Happy New Year’s from Santa Fe.
That’s the sunset from the Cross of the Martyr’s a little outside of downtown. I’m sorry it’s been so long since my last post. Christmas in Toronto followed by driving to St. Louis, Tulsa, Dallas, Amarillo, and now here, hasn’t given me much time to compose (I also have a book review due for Tasha that I should get a start on tonight). It’s beautiful here, and old – very old, it’s one of the first American cities, founded in 1607. It reminds me of Quebec city in Canada in some ways, which was founded a year later. They’ve both been longstanding urban areas in North America whose initial cultures weren’t Anglo (places like Montreal and New Orleans were founded well over a hundred years later).
I keep being astounded by how diverse America is (yes, I know that’s kind of ridiculous) in terms of its cities. St. Louis, our first stop, is pretty much like Chicago, except smaller and with more white flight. Tulsa wasn’t much different. But I got to spend some time in Fort Worth, which I never really realized is distinct from Dallas, and it’s still a western town in many ways – they actually run cattle through the downtown once a year to commemorate the city’s ranching history. And Santa Fe is totally different as well. New Orleans is completely distinct, too. I’m not sure how many other countries can boast of such range in urban life (or in general culture). Canada has its different areas – the prairies are different from the center of the country, which is different from the maritime provinces – but, aside from Quebec, the changes I’ve noticed between Canadian cities is not as profound as here. Even with my point about Toronto’s immigrant population, Canada is still a very Scotch-English-French country, at least culturally. That’s changing, of course, and maybe one day we’ll have the same kind of physical diversity of cities that America does. I’d be surprised, though.

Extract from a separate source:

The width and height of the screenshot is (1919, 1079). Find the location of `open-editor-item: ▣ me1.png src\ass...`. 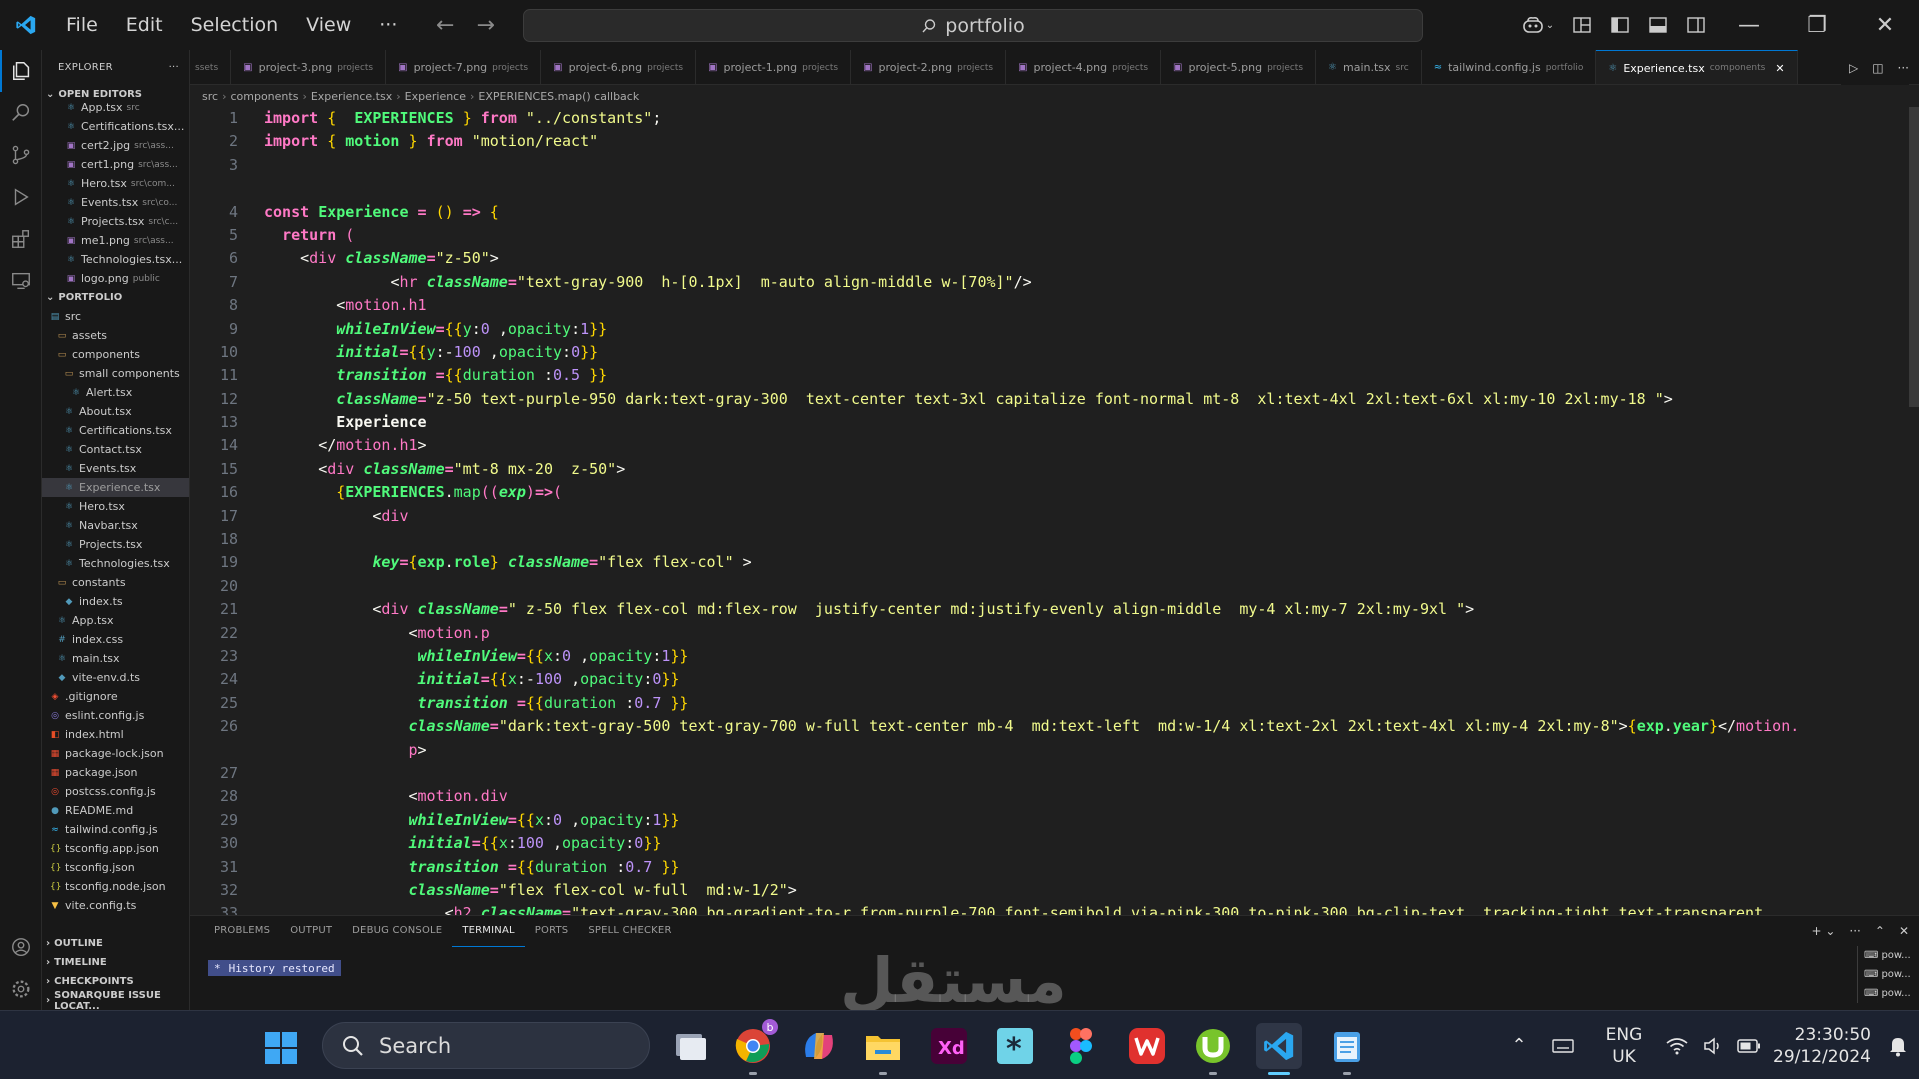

But back to that photo I posted at the end of my last letter.
That’s my sister with a cgi dinosaur. We went to an exhibit at the Royal Ontario Museum (kind of like a cross between the Field Museum and the Smithsonian). This particular exhibit had an app you could download that would create an image on your iPad/Pod/Phone’s screen replicating what the various dinosaur skeletons would look like in real life (only smaller, much smaller). My first thought when opening the app was: holy shit, augmented reality.

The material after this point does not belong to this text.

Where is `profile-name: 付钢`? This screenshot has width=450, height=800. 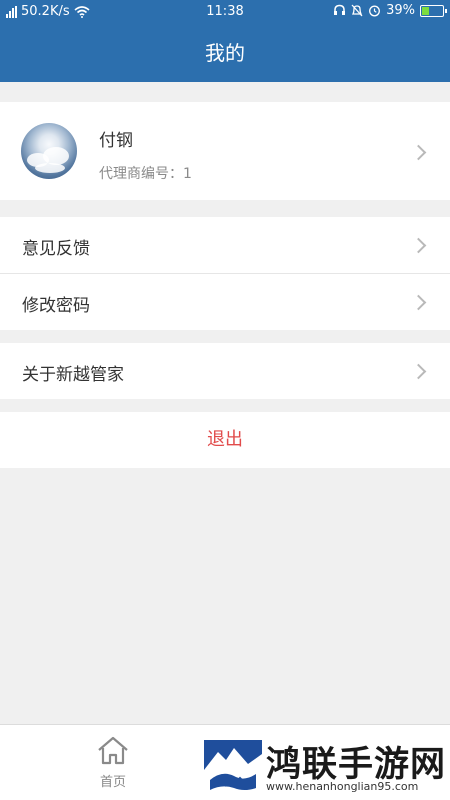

I’m not sure if you’re familiar with the concept, but bear with an explanation if you are. Augmented reality is the idea of filtering the world through a lens and annotating it – writing on the image of the world around the recipient in order to grant her insight about it, whether that be directions towards her intended destination, or showing her what this dinosaur would actually look like. The information displayed will react to the world (as when you’re google maps app reroutes you when you’ve taken a wrong turn), as well as how the lens is being manipulated (just as this dino did. When I pivoted my iPad, I saw him from a different angle). Those glasses that Google is coming out with are perfect examples of augmented reality devices.
The best way I’ve seen it described is in William Gibson’s Spook Country. Gibson is credited with coining the term “cyberspace,” and his early books all deal with virtual reality (The Matrix is SUPER indebted to his work. If you’ve never read him I highly suggest bringing Neuromancer along with you to Tahoe). In the first chapters Gibson shows how augmented reality can lead us to new forms of art – large-scale interactive works that appear once we look at them through a mobile screen (there are goggles similar to Google glass in his book, but the idea is exactly the same as me and my iPad). The fact that museums are now already using augmented reality to help give patrons a better understanding of their exhibits is super exciting. Clearly artists aren’t the only ones who can use this new technology for novel purposes.
I understand some of the worry behind naysayers who don’t like the idea of grafting the internet onto our daily visual life – we shouldn’t be wearing google goggles 24/7 – but the idea of a whole new kind of art/educational tool just starting to form is too good of an opportunity for us as a culture to pass up.
p.s. By the way, I finished Fifth Business. I’ll have more to say about it when I’ve settled in Wyoming.